How Much Do You Lose If You Retire at 62 Instead of 65?

Deciding when to start taking Social Security benefits is one of the most important financial decisions you’ll make in retirement. You can start as early as age 62 or delay benefits up to age 70. But claiming benefits before your full retirement age (currently 66 or 67 depending on your birth year) results in a permanently reduced benefit amount. So how much do you actually give up by taking benefits at the earliest possible age of 62 versus waiting until 65? Here’s what you need to know.

Overview of Early Retirement Reductions

The Social Security Administration applies an actuarial reduction if you claim retirement benefits before your full retirement age. The reduction is based on the number of months between when you start benefits and when you reach full retirement age.

The reduction percentage varies depending on your birth year:

  • For those born in 1943 or later, the maximum reduction at age 62 is 30%.
  • For those born from 1938 to 1942, the maximum reduction is between 20% and 30%.
  • For those born 1937 or earlier, the maximum reduction is 20%.

In general, claiming at age 62 results in a 25-30% benefit reduction compared to your full retirement age amount. The earlier you file, the smaller your monthly checks will be.

Let’s compare the potential reduction at both age 62 and 65 using some examples.

Claiming at Age 62

Say your full retirement age is 67 and your unreduced benefit amount is $1,000 per month.

If you claim benefits at age 62 (60 months before your full retirement age), your benefit would be reduced by 30% to $700 per month.

The reduction is calculated as follows:

  • The first 36 months have a reduction rate of 5/9 of 1% per month. That equals 20% (36 x 5/9% = 20%).
  • The remaining 24 months have a reduction rate of 5/12 of 1% per month. That’s an additional 10% (24 x 5/12% = 10%).
  • Adding the two percentages together gives you the maximum 30% reduction.

This means if you were entitled to a $1,000 benefit at your full retirement age of 67, claiming at age 62 would permanently drop your monthly benefit to $700.

Claiming at Age 65

Now let’s consider the impact of claiming benefits at age 65, which is 2 years before the full retirement age of 67 in our example.

If you claim benefits at 65, your benefit would be reduced by 13.3% to $866 per month.

Here is how the reduction is calculated when claiming at 65:

  • There is a reduction rate of 5/9 of 1% for each of the first 36 months early. That equals 20% (36 x 5/9% = 20%).
  • There are no additional reductions beyond 36 months.

So claiming 2 years early results in a 20% reduction, lowering a $1,000 full retirement benefit to $800 per month.

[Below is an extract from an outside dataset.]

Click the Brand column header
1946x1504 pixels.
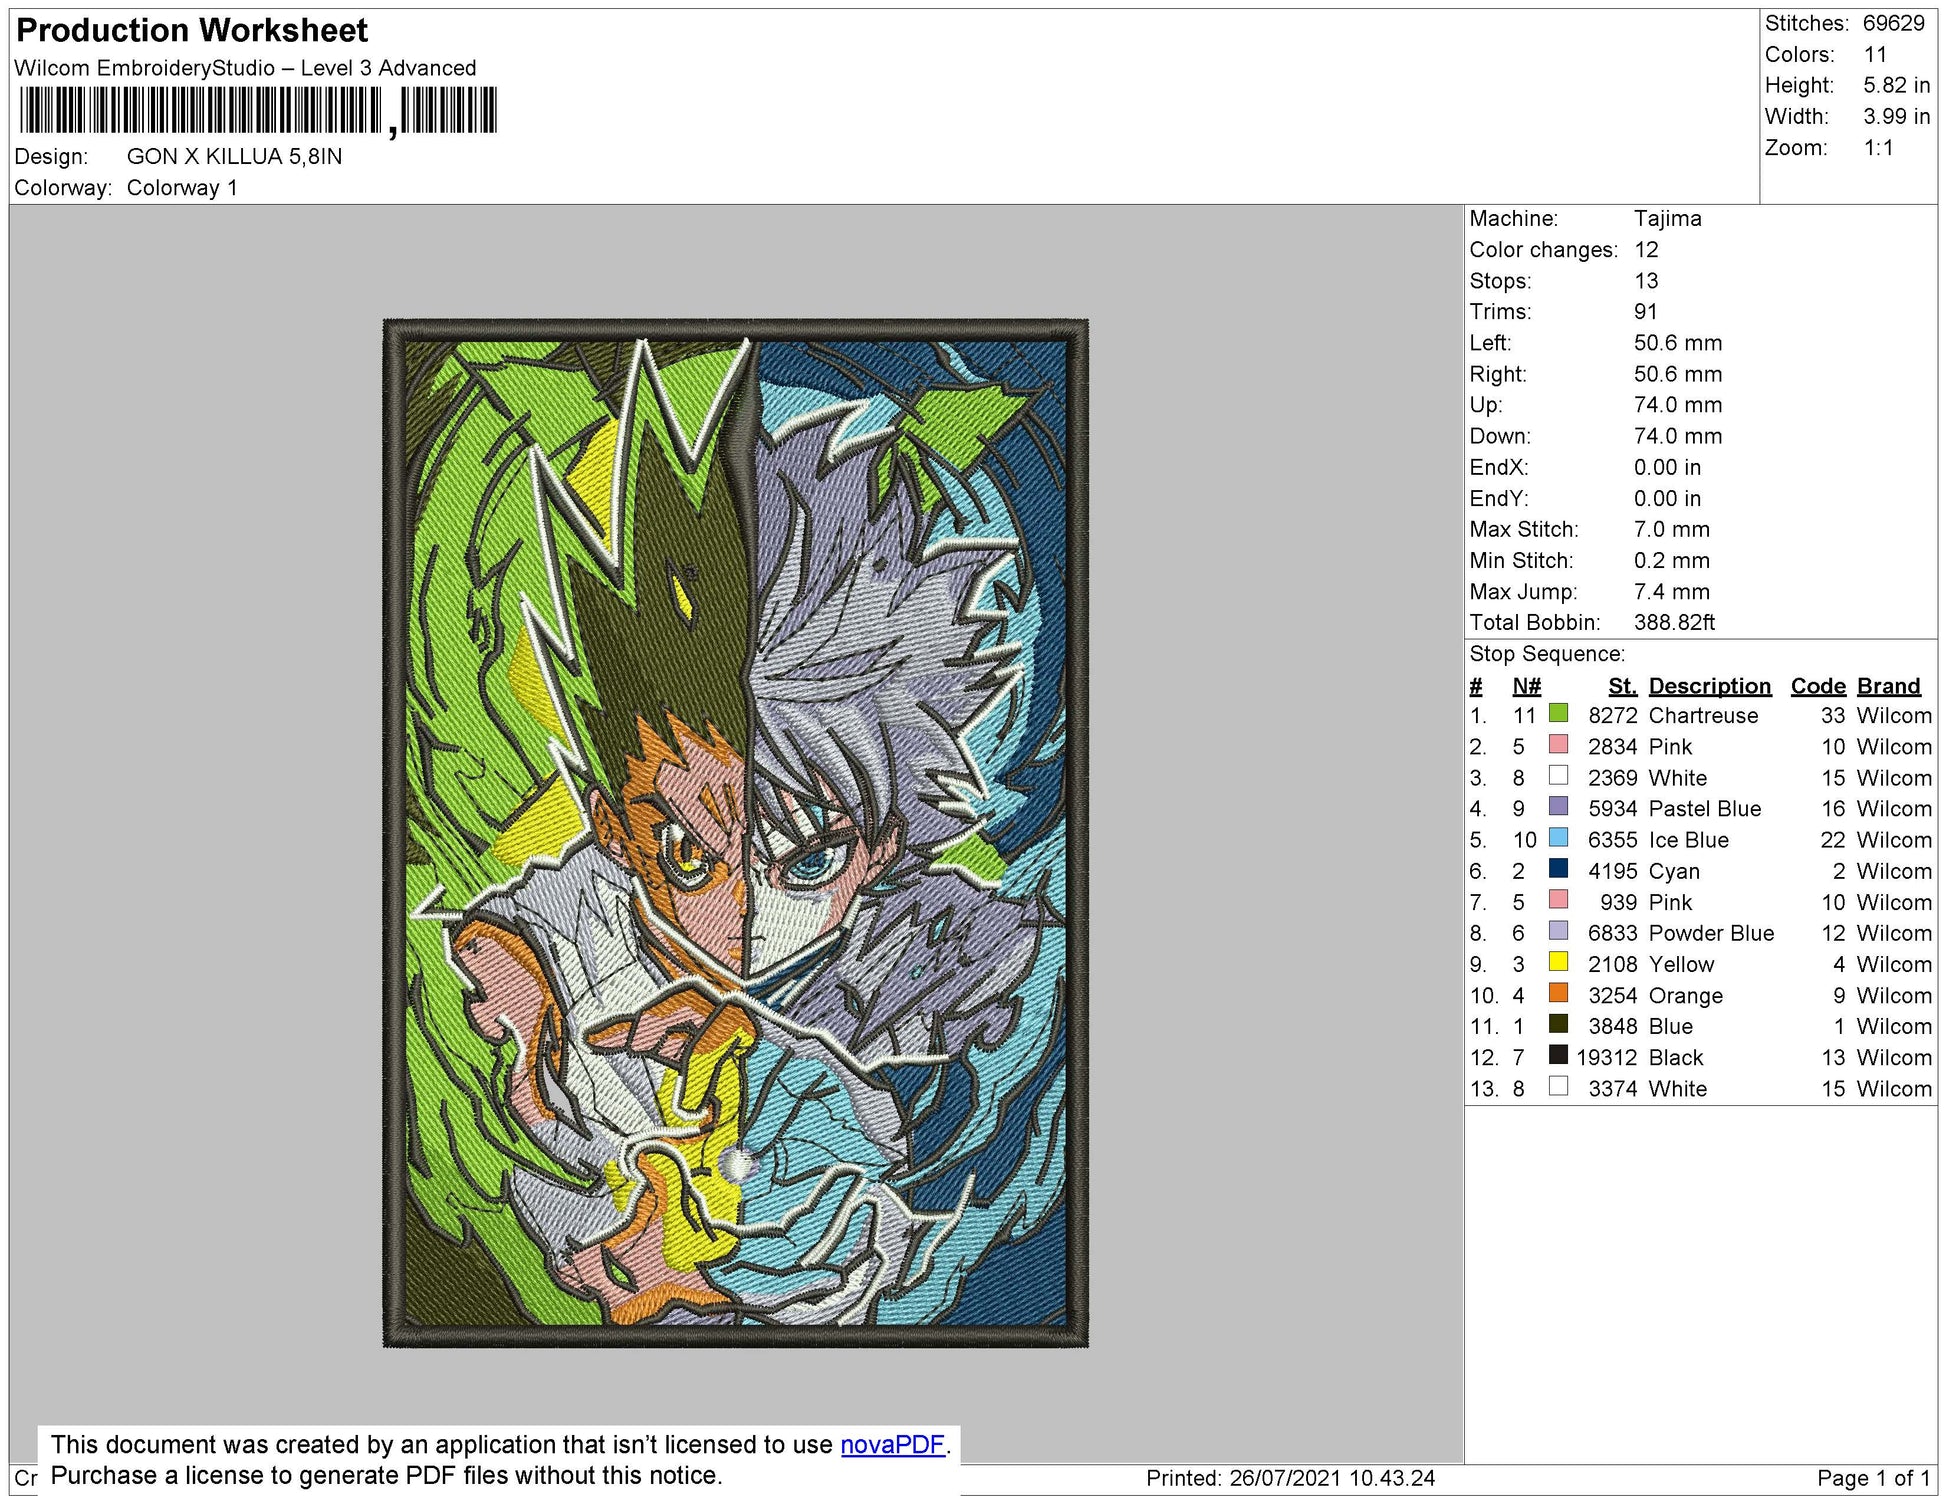[1888, 686]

The key takeaway is that for each month you claim benefits before your full retirement age, up to 36 months, your benefit is reduced by 5/9 of 1%. After 36 months, the reduction rate drops to 5/12 of 1% per month.

Difference Between 62 vs. 65

In our example, claiming at age 62 instead of 65 results in a $166 lower monthly benefit ($700 vs. $866).

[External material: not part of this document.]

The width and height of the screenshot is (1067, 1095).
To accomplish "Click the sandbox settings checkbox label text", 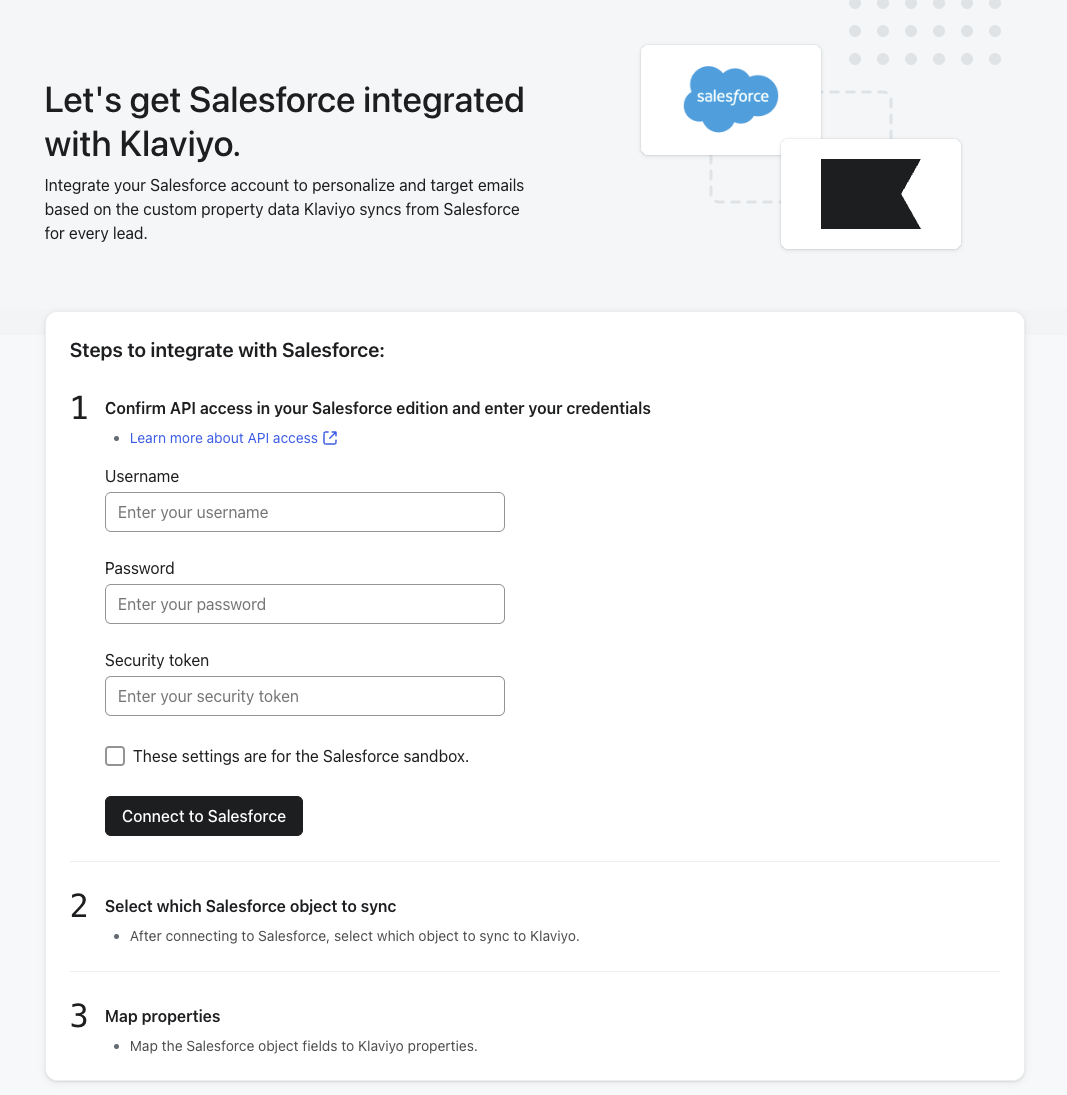I will coord(301,756).
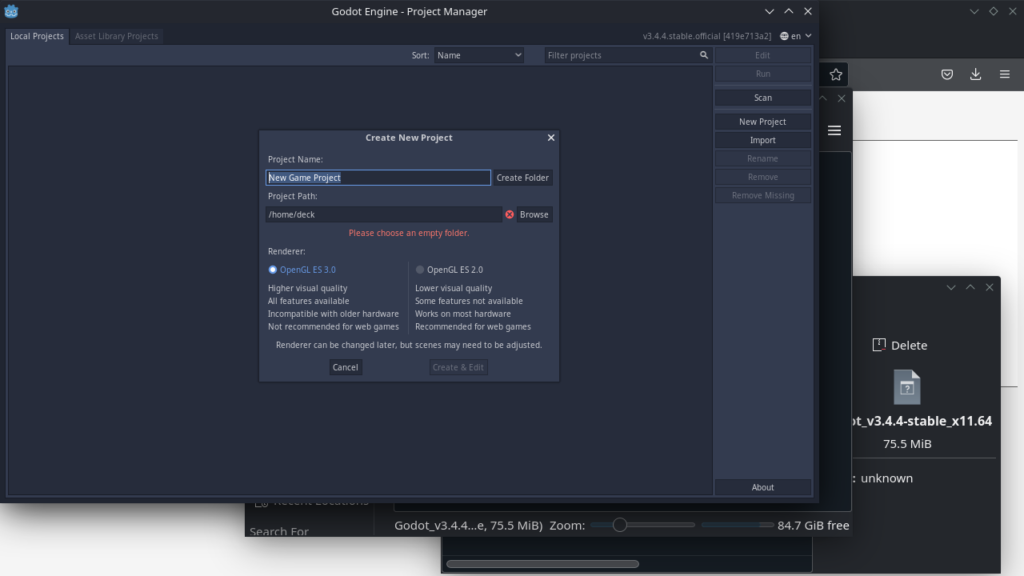Click inside the Project Name text field
The width and height of the screenshot is (1024, 576).
click(x=378, y=177)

That’s a $1,992 difference in annual benefits.

Over a 20 year retirement starting at 65, delaying claiming from 62 to 65 would result in $39,840 more in cumulative benefits.

The advantage of waiting grows each year you delay benefits beyond age 62. Here is a table summarizing the monthly benefit at ages 62, 65 and 67 using our example:

Claiming Age Monthly Benefit
62 $700
65 $866
67 $1,000

The breakeven point where the higher monthly amount from delaying exceeds the total benefits received from claiming early depends on how long you live. But in most cases, it makes sense to wait beyond age 62 if you can afford to do so.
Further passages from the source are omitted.